Fayetteville is an unincorporated community in Indian Creek Township, Lawrence County, in the U.S. state of Indiana.

==History==
Fayetteville was platted on February 6, 1838, by Ezra Kern. The community was likely named in honor of John Fayette, a pioneer. Before Fayetteville was platted, John Vestal opened up the first merchandising house in 1818. In 1874, an addition was made to Fayetteville by Noah Kern. A post office was established at Fayetteville in 1846, and remained in operation until it was discontinued in 1907. By 1910, Fayetteville had a population of about 125, and was a country town trading place.

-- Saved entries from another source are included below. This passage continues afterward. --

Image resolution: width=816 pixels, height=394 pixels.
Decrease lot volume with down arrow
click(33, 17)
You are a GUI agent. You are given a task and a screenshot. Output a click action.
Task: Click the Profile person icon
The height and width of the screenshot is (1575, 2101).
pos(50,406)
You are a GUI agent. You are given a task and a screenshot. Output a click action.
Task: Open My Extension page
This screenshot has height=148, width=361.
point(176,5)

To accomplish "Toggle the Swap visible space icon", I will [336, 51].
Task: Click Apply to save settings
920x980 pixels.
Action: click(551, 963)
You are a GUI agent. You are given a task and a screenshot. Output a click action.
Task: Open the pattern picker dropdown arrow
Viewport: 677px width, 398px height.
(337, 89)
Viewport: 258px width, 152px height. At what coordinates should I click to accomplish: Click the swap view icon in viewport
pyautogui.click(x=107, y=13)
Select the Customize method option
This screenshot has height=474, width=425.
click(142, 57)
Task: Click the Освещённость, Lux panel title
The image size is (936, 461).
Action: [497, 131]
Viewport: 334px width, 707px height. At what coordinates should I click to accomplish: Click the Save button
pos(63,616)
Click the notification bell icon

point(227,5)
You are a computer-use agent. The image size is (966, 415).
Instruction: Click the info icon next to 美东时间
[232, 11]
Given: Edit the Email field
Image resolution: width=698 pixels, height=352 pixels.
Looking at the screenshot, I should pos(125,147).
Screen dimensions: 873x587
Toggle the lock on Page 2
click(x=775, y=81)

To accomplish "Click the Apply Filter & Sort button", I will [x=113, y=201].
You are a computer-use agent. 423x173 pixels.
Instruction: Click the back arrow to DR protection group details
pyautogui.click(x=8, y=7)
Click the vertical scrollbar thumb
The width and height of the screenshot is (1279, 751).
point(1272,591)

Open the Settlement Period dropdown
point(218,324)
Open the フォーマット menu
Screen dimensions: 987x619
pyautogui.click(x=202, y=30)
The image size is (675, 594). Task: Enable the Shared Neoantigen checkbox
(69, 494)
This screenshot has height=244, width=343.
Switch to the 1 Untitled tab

The area experienced its strongest tornado on March 8, 2009. A confirmed EF3 tornado touched down in Fayetteville, destroying three houses and damaging at least 19 others. Several barns and other structures were also damaged or destroyed. The tornado injured one person.

==Fire department==
Fayetteville, and the surrounding township, is protected by the Indian Creek Volunteer Fire Department (ICVFD). The department's 23 members respond to all types of emergencies, including, but not limited to, fire and medical calls, and are often dispatched as medical first responders when an ambulance is dispatched to the township from the nearby City of Bedford. The department responded to 234 calls in 2012, a record high for the department. ICVFD has mutual aid agreements with all other volunteer fire departments in Lawrence County.